== Segment start ==

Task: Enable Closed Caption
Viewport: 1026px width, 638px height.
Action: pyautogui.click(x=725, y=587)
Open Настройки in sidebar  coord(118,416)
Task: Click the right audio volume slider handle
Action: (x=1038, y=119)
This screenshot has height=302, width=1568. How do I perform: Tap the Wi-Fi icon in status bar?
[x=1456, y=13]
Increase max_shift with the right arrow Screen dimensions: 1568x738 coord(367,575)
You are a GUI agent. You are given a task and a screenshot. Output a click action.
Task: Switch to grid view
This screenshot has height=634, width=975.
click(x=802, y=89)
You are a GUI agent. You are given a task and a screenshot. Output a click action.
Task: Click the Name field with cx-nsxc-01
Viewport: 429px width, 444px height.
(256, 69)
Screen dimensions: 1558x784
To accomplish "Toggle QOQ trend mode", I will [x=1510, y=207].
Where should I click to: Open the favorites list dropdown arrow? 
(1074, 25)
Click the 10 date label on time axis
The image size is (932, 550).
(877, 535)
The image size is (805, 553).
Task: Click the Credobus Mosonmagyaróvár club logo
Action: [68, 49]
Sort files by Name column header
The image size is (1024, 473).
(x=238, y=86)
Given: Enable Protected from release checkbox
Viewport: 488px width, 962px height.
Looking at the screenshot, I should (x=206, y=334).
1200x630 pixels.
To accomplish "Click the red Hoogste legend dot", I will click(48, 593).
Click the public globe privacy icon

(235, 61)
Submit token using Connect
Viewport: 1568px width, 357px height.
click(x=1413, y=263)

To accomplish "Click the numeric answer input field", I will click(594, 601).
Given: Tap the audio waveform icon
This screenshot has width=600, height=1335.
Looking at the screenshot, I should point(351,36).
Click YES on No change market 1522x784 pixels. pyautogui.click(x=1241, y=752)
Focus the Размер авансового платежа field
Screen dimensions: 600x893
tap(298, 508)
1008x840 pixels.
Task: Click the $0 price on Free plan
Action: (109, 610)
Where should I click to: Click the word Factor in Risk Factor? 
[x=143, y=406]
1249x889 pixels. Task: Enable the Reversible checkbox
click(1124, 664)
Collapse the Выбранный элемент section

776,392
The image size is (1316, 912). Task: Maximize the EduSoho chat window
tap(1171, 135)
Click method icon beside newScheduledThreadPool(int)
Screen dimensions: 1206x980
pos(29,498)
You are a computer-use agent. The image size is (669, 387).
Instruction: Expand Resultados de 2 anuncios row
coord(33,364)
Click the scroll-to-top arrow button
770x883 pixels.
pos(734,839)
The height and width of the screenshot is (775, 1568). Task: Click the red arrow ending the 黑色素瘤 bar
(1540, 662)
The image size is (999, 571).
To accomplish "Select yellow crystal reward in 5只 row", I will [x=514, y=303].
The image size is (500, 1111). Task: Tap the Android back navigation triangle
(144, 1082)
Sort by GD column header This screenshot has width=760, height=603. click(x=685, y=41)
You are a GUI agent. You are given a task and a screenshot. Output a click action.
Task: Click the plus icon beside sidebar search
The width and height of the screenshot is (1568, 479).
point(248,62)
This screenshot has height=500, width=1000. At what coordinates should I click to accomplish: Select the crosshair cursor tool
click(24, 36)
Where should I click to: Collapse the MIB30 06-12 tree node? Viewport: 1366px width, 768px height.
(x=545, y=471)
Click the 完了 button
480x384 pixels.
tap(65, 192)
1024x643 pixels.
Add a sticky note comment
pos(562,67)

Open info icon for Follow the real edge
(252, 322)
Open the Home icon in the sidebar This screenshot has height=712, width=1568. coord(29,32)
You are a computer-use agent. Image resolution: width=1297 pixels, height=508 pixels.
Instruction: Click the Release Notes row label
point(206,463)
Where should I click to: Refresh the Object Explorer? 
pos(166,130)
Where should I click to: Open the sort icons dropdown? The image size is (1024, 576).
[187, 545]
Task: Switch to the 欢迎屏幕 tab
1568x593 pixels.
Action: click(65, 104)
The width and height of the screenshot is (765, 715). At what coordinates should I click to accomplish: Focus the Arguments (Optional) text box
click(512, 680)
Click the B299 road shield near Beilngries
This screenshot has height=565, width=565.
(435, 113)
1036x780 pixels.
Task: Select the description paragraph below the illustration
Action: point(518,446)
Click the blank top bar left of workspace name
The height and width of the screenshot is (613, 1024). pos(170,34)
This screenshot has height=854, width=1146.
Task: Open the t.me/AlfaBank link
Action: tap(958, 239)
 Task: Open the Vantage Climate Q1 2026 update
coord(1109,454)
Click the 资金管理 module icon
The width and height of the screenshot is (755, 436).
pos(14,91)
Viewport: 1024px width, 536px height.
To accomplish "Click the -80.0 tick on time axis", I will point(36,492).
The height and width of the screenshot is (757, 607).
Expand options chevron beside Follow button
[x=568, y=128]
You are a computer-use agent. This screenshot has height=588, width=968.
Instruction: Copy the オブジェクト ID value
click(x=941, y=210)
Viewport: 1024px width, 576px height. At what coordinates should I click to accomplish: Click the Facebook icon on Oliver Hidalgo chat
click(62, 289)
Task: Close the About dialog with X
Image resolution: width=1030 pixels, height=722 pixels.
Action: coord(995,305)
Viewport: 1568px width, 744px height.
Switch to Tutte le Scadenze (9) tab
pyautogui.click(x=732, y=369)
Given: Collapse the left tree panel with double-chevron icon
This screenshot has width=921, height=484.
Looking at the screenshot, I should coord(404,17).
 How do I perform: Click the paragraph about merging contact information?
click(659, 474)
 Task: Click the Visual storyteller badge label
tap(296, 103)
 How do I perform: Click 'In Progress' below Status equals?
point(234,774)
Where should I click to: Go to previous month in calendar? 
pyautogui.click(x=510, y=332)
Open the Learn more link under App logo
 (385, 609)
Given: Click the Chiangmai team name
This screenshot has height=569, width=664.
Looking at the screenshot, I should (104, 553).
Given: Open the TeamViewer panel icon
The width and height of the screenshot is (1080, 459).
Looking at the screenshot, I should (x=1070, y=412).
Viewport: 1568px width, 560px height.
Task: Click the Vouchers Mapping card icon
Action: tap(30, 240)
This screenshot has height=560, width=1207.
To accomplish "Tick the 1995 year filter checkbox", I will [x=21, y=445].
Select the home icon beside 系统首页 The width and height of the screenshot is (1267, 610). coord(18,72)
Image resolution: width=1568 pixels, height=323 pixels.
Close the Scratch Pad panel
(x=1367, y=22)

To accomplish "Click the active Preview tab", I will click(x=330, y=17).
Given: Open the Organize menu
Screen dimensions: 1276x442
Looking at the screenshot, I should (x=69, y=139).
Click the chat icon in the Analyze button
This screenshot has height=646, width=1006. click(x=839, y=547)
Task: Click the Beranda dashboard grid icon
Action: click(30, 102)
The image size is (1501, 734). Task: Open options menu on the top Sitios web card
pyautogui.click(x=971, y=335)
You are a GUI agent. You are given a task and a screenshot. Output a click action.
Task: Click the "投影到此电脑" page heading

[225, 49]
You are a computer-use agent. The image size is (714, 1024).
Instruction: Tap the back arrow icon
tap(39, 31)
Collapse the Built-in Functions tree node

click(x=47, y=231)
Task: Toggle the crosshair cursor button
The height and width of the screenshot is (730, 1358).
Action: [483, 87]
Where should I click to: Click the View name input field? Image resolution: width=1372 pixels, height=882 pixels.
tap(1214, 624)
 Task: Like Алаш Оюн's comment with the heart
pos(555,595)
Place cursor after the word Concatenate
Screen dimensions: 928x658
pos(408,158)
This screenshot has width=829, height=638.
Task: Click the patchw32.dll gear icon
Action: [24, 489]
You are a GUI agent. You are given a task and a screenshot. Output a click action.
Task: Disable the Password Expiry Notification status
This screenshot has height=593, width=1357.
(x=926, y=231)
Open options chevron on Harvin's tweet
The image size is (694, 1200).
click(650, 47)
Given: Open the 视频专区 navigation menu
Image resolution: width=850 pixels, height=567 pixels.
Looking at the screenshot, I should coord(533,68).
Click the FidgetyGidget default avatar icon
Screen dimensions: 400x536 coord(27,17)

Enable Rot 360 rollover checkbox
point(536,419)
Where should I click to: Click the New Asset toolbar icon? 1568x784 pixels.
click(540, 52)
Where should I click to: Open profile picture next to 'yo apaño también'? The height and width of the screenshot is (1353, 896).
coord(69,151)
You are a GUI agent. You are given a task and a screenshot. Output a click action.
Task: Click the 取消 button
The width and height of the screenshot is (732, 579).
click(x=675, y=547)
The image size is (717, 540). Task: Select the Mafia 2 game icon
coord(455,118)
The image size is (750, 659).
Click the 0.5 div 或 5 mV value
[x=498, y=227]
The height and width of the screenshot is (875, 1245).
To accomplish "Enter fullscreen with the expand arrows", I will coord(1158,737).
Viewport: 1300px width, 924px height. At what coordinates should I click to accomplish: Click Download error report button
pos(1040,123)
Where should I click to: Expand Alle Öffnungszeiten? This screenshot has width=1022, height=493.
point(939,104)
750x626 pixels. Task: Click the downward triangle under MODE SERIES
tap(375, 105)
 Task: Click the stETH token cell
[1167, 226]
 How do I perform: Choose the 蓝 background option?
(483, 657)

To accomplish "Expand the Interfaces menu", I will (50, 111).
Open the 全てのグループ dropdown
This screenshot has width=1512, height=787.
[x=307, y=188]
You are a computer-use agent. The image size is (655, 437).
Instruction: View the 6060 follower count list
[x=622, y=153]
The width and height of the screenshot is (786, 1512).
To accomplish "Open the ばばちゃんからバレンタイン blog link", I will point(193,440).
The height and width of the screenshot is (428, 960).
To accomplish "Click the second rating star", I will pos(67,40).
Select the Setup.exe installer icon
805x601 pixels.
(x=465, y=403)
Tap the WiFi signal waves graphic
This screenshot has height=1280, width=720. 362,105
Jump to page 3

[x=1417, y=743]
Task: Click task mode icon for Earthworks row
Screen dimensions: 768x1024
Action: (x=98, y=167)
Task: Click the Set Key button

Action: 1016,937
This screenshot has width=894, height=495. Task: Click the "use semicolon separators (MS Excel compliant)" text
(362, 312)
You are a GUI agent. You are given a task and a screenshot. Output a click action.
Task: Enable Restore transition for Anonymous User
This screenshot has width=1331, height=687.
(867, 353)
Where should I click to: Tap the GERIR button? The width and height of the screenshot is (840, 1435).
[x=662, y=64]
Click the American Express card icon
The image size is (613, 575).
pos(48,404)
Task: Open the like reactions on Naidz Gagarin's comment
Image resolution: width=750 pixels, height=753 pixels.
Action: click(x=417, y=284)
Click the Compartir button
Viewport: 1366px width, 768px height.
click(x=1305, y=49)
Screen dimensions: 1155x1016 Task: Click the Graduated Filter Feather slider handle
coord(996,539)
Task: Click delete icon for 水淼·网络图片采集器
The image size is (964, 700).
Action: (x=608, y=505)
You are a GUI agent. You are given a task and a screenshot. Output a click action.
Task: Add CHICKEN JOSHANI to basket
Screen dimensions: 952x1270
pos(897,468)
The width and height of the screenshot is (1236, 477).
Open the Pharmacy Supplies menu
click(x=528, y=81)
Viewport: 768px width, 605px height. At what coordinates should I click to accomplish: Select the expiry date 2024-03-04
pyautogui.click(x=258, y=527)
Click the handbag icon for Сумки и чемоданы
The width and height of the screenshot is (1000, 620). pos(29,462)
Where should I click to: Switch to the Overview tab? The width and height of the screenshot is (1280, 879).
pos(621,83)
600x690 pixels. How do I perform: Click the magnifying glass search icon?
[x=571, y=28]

== Segment end ==

■ **Problem description**
A single number is expected: how many lines of the data hold the string "Toggle".

■ **Expected output**
2